**Records**:

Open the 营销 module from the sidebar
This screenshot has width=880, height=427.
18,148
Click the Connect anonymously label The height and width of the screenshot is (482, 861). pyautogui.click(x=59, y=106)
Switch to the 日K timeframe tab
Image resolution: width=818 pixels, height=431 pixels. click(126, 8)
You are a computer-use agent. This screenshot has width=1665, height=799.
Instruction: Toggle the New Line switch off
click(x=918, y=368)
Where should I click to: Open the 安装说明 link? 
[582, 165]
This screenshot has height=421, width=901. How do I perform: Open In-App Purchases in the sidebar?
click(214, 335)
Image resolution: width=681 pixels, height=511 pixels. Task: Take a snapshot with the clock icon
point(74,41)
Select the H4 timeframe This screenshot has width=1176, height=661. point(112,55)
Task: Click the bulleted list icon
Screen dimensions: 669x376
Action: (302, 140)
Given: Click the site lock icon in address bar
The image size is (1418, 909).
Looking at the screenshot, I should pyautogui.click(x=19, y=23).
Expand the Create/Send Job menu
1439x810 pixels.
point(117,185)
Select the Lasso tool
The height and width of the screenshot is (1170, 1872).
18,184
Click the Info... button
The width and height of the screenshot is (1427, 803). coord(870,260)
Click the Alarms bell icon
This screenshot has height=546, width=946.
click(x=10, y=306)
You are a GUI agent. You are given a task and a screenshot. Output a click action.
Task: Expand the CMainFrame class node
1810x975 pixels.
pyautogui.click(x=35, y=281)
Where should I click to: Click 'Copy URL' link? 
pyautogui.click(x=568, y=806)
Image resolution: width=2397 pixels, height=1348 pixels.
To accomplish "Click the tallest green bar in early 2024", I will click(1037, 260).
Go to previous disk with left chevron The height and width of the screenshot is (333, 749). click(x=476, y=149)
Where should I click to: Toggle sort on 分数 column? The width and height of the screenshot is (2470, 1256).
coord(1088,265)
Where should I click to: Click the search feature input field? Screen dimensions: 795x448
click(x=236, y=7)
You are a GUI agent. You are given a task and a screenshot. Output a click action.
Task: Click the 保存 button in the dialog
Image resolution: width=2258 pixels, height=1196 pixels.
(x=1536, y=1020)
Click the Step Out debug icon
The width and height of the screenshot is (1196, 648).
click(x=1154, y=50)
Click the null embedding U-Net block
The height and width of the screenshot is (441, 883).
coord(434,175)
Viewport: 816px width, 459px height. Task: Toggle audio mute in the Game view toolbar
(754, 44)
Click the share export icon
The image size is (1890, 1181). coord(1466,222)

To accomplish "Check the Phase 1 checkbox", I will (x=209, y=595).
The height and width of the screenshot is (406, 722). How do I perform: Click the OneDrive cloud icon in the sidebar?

**Exercise brief**: Copy, word for word, the line that contains "Task: Click the 保存 button in the dialog" and every line after it through the end of the records, and nothing else.

**Response area**:
Task: Click the 保存 button in the dialog
Image resolution: width=2258 pixels, height=1196 pixels.
(x=1536, y=1020)
Click the Step Out debug icon
The width and height of the screenshot is (1196, 648).
click(x=1154, y=50)
Click the null embedding U-Net block
The height and width of the screenshot is (441, 883).
coord(434,175)
Viewport: 816px width, 459px height. Task: Toggle audio mute in the Game view toolbar
(754, 44)
Click the share export icon
The image size is (1890, 1181). coord(1466,222)

To accomplish "Check the Phase 1 checkbox", I will (x=209, y=595).
The height and width of the screenshot is (406, 722). How do I perform: Click the OneDrive cloud icon in the sidebar?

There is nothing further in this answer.